Hoy, a casi setenta años de aquel filme, se estrena Sansón, un nuevo intento de reproducir en el cine la conocida historia.

Al ser un filme de nuestro tiempo se distingue por su realismo y por la violencia física manifiesta, abundando en esta última característica que, por otra parte, está presente en el pasaje de la Biblia. De ahí que las mejores secuencias del filme son aquellas en que se reproducen encuentros furiosos entre Sansón y los enemigos del pueblo de Israel, especialmente el pasaje que nos presenta a Sansón poseído de la fuerza que le transmite Dios y capaz de ultimar a mil filisteos. La cámara asume entonces el rol más destacado ofreciendo tanto la diversidad de planos como las tomas vistas en picada y contra picada. Contribuye también al impacto de la secuencia la edición, que se vuelve muy fluida.

Otros episodios como el de la lucha del protagonista con el león se vuelven también muy intensos.

La relación, en cambio, entre Sansón y Dalila se muestra de manera muy discreta y hay un intento evidente de suavizar al personaje de Dalila, mostrándola como enamorada del héroe israelita y luego arrepentida de su acción.

La actuación ofrecida por Taylor James como Sansón resulta falta de fuerza y sí responde en su aspecto físico a las características del personaje. En ese renglón de las actuaciones, la más intensa, como suele suceder en tantas cintas, es la ofrecida por Jackson Rathbone en el rol del príncipe filisteo, ejemplo de maldad consumada.

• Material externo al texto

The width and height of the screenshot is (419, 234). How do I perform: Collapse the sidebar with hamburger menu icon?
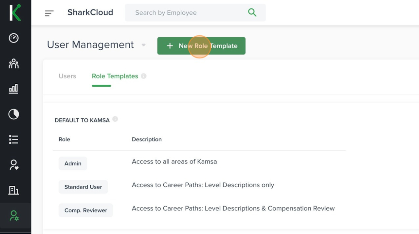(x=49, y=13)
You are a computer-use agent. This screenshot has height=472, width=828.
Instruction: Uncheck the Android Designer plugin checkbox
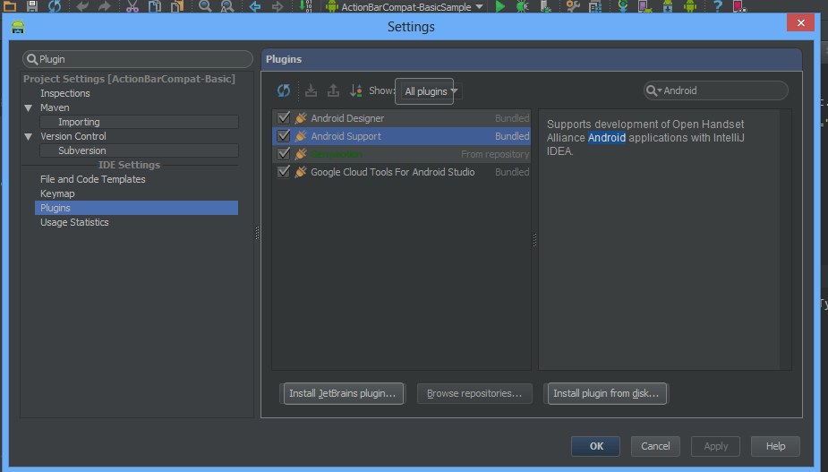(x=284, y=118)
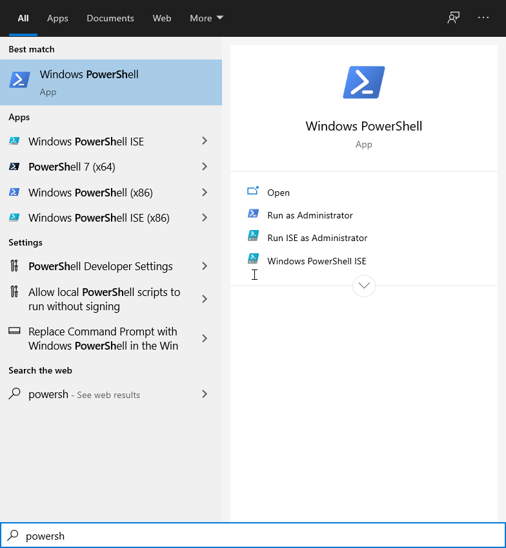Screen dimensions: 506x548
Task: Click the magnifier icon beside web result
Action: 14,394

Sansón y Dalila, aunque fiel en líneas generales a los principales incidentes narrados por la Biblia en torno al personaje de Sansón, ofrece en cambio una versión muy libre de Dalila y, lo que se reafirma frecuentemente en la cinta, es la confianza en Dios, al que se invoca con bastante frecuencia.

En pocas palabras estamos ante un Sansón fílmico que ha sido “actualizado” en varios aspectos. Así los escenarios naturales han sido filmados en África del Sur y la violencia es abundante y manifiesta pero en su fondo, este Sansón, como el anterior, se vuelve un personaje de fuerza física increíble y la película bajo su apariencia de fidelidad al relato bíblico sigue manifestándose con notas muy evidentes de parecido con las producciones del pasado.

Sansón ha sido clasificada ‘A-2’, para jóvenes y mayores, por la clasificación católica y ‘PG-13’, se advierte a padres y guardianes que algún material del contenido en este filme podría resultar impropio para menores de 13 años, por la clasificación voluntaria de la industria.